Fırat AŞIR, Zeynep TÜRE, Gül Ebru AYDENİZ ACAR, Hayat AYAZ, Ayşenur SEVİNÇ AKDENİZ, Mehmet ÖLMEZ, Esma YILDIRIM, Mehmet ZÜLFİ DEMİR
Kocaeli Üniversitesi Sağlık Bilimleri Dergisi - 2026;12(1):56-61
Objective: Traumatic brain injury (TBI) remains a major cause of mortality and disability worldwide, with secondary injury mechanisms contributing significantly to neurodegeneration. The hippocampus is particularly vulnerable to these delayed processes, including oxidative stress, neuroinflammation, and astroglial activation. Nebivolol, a third-generation beta?-adrenergic antagonist with nitric oxide -mediated vasodilatory properties, has been proposed to exhibit therapeutic potential in neural injury models. This study aimed to evaluate the therapeutic effects of nebivolol on hippocampal injury following experimental TBI, with a specific focus on S100 protein expression as a marker of astroglial activation.
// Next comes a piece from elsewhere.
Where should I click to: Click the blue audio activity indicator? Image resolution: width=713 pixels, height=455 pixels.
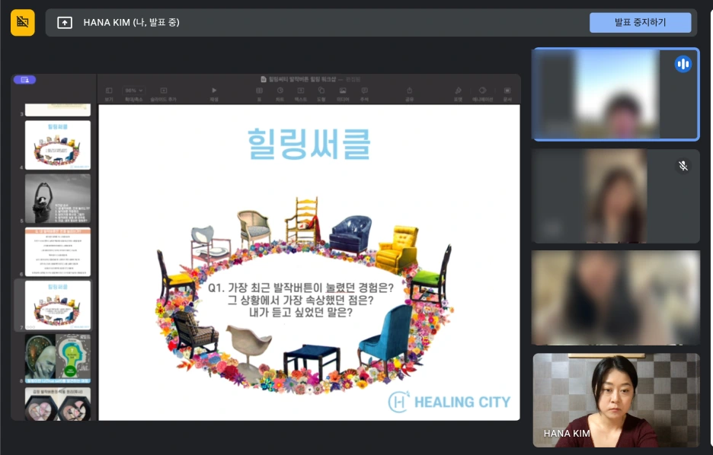683,64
Methods: Twenty-four male Sprague-Dawley rats were randomly assigned to three groups (n=8): Control, TBI, and TBI + Nebivolol. TBI was induced via the weight-drop method (50 g/m). Nebivolol (10 mg/kg/day) was administered orally for 14 days. Hippocampal tissues were harvested on day 14 for hematoxylin-eosin (H&E) and S100 immunohistochemical analyses. Statistical evaluation was performed using one-way ANOVA or Kruskal-Wallis tests (p<0.05). Results: The TBI group exhibited neuronal degeneration, nuclear pyknosis, vascular dilation, and disrupted cytoarchitecture, along with intense S100 expression in neurons and glial cells. Nebivolol treatment markedly preserved neuronal morphology, reduced vascular alterations, and decreased S100 immunoreactivity, indicating attenuated astrocytic activation. Conclusion: Nebivolol exhibited a therapeutic effect on hippocampal injury after TBI by attenuating structural deterioration and suppressing astroglial activation. These findings indicate that nebivolol may modulate secondary injury processes; however, further molecular and behavioral studies are required to clarify the underlying mechanisms.